ENTRIES PROVIDED:
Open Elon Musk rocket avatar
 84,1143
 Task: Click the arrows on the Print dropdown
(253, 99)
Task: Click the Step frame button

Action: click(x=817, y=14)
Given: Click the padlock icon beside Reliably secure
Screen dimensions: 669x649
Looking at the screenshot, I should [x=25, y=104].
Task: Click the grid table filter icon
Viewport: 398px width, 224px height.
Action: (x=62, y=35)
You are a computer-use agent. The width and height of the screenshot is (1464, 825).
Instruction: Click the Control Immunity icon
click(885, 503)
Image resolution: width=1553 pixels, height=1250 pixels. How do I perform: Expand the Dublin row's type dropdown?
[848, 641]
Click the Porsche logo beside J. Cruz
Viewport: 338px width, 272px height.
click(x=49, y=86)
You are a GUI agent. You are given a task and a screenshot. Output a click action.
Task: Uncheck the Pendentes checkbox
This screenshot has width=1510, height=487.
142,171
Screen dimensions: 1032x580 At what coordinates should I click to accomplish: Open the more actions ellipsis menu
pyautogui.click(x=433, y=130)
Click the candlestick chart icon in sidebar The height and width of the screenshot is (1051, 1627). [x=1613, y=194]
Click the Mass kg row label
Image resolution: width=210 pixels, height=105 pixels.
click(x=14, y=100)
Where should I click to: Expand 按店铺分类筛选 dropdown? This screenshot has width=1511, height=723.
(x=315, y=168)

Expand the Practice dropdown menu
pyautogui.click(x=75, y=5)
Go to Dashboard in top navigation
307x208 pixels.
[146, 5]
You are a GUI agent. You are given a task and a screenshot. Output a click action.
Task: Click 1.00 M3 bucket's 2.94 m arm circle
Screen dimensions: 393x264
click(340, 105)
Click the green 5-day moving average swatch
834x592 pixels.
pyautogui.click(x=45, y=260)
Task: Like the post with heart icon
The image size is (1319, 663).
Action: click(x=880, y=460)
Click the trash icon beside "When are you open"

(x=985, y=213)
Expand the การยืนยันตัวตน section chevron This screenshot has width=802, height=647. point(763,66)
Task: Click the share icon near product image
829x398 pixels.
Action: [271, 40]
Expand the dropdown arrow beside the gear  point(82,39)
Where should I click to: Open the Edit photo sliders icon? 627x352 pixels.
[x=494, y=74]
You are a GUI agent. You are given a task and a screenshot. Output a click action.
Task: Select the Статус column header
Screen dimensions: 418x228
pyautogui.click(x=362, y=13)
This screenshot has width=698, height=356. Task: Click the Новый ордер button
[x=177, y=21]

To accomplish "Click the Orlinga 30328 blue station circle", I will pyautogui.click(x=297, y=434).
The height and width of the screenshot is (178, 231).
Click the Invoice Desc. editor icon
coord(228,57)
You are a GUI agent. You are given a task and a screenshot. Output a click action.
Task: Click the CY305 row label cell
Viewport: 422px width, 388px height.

DIRECTIONS:
Report every line of the entries above that contains the string "dimensions", and reproduce each such line in full.

EXERCISE SOLUTION:
Screen dimensions: 669x649
Screen dimensions: 1032x580 At what coordinates should I click to accomplish: Open the more actions ellipsis menu
Screen dimensions: 393x264
Screen dimensions: 418x228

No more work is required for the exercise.